TASK STATEMENT => Below are records; report how many of their lines contain the word "arrow", giving only the number.
────────
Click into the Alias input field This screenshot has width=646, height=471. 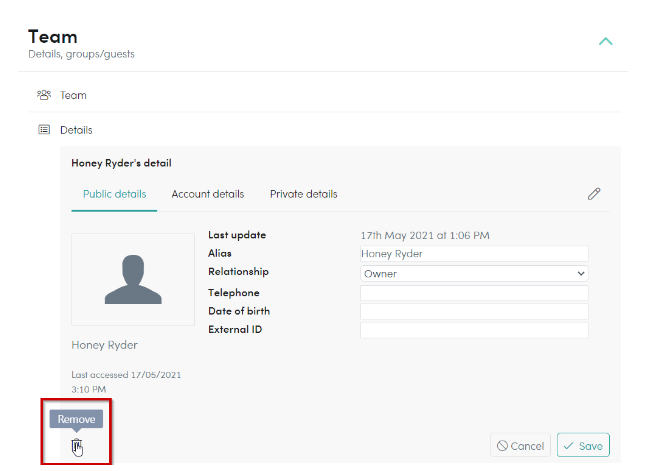[474, 254]
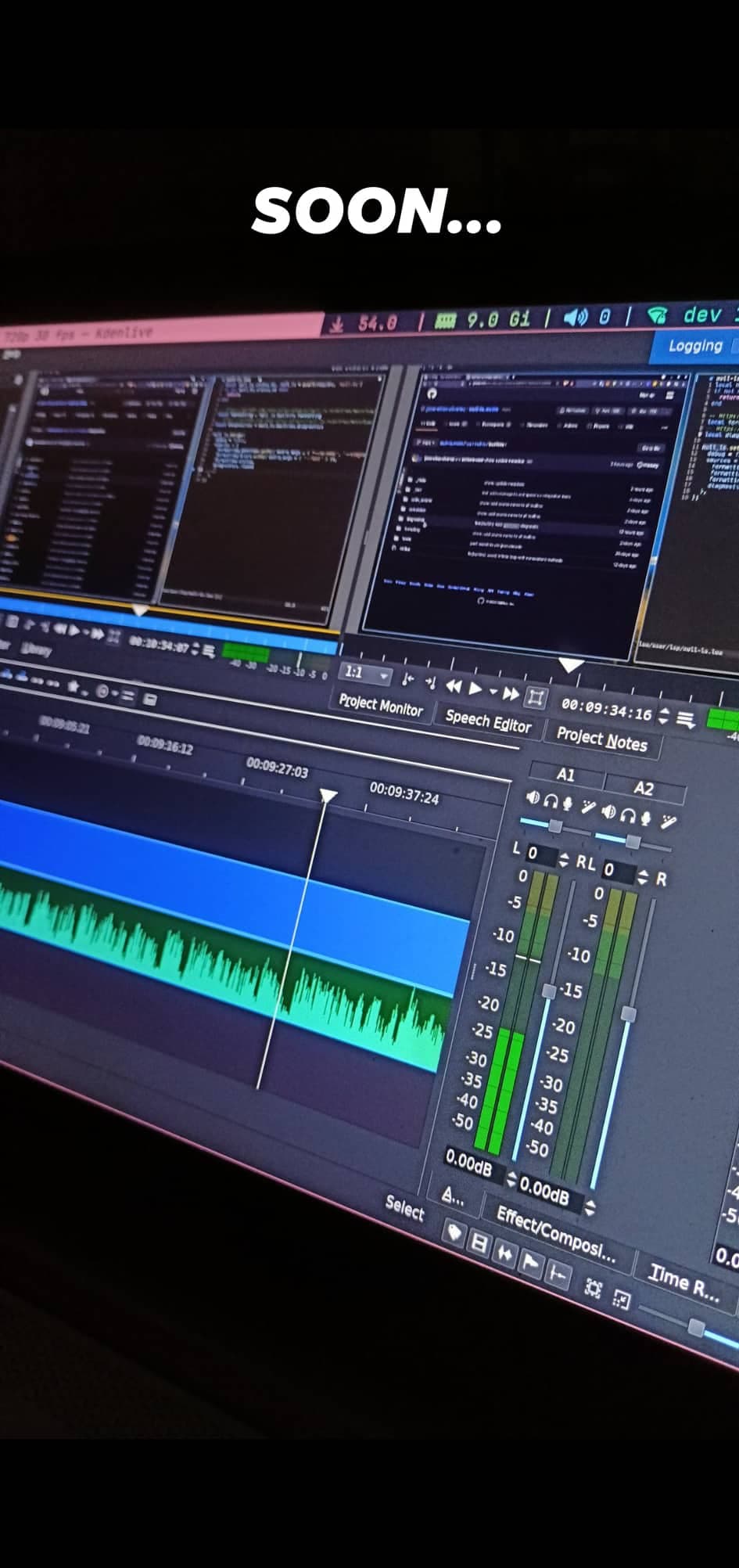Open A1 channel effects wand icon
The width and height of the screenshot is (739, 1568).
588,807

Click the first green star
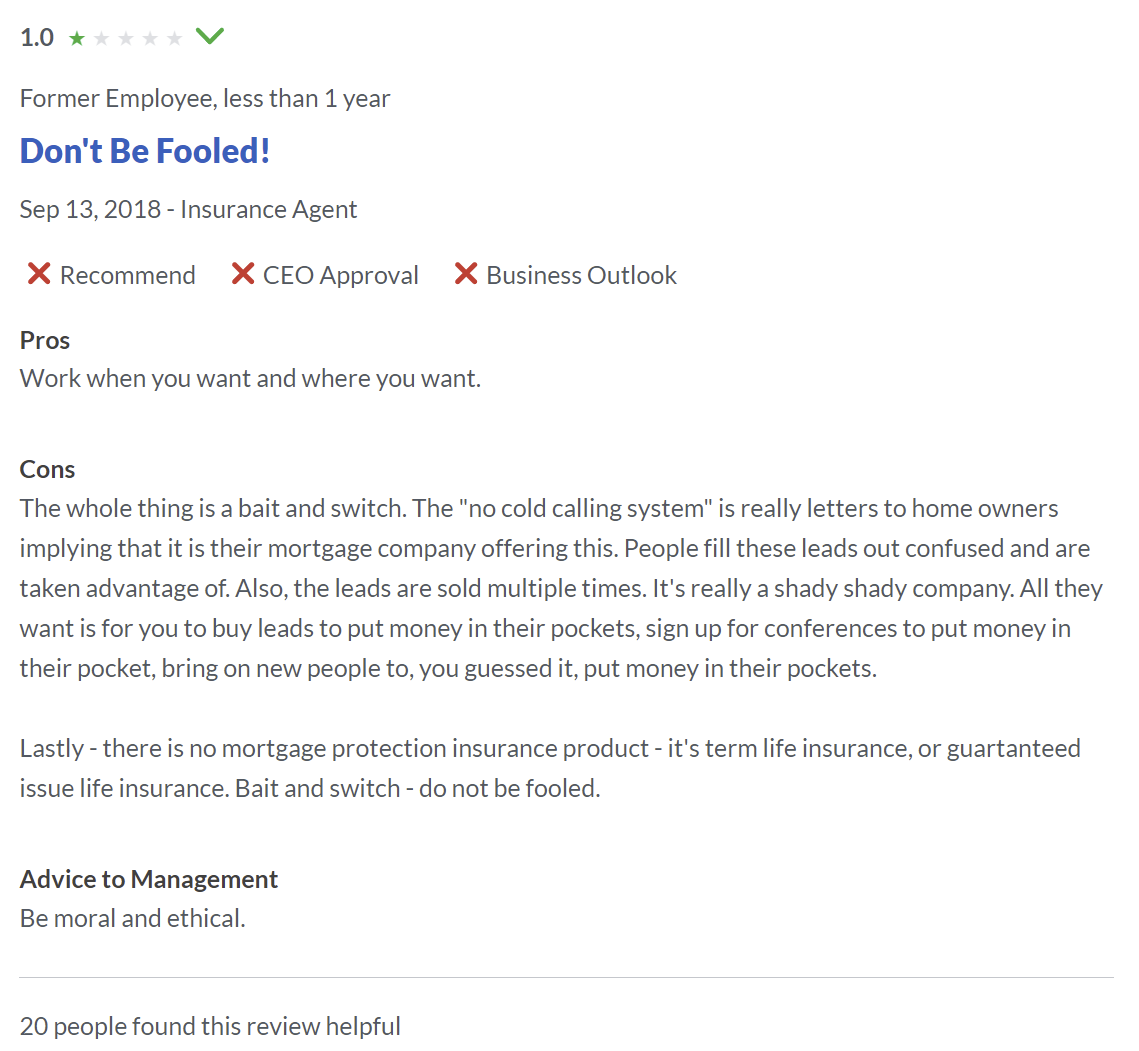point(77,38)
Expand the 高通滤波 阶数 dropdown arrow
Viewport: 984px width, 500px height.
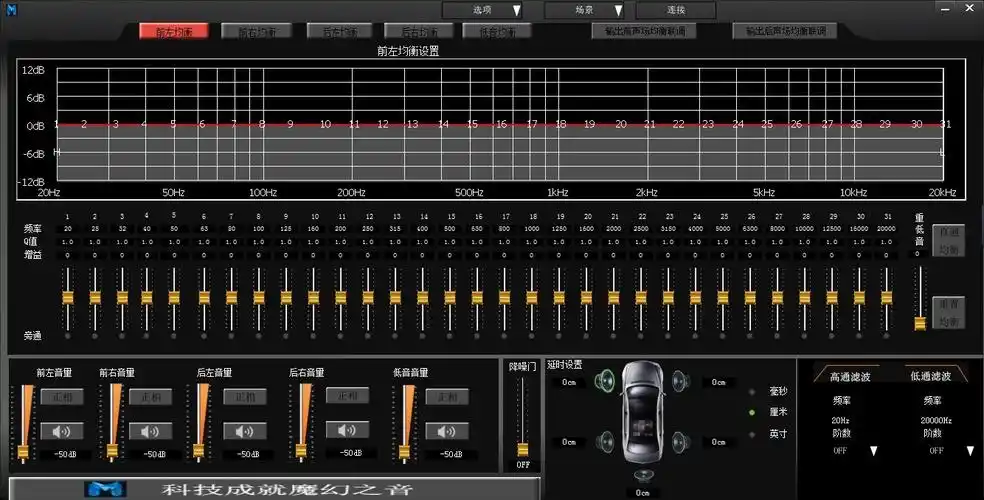pyautogui.click(x=872, y=451)
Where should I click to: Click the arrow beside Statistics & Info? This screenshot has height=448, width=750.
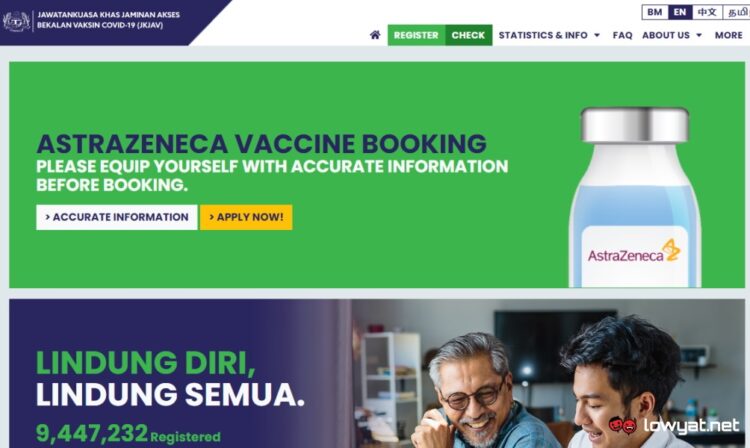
────────
REPLY => 2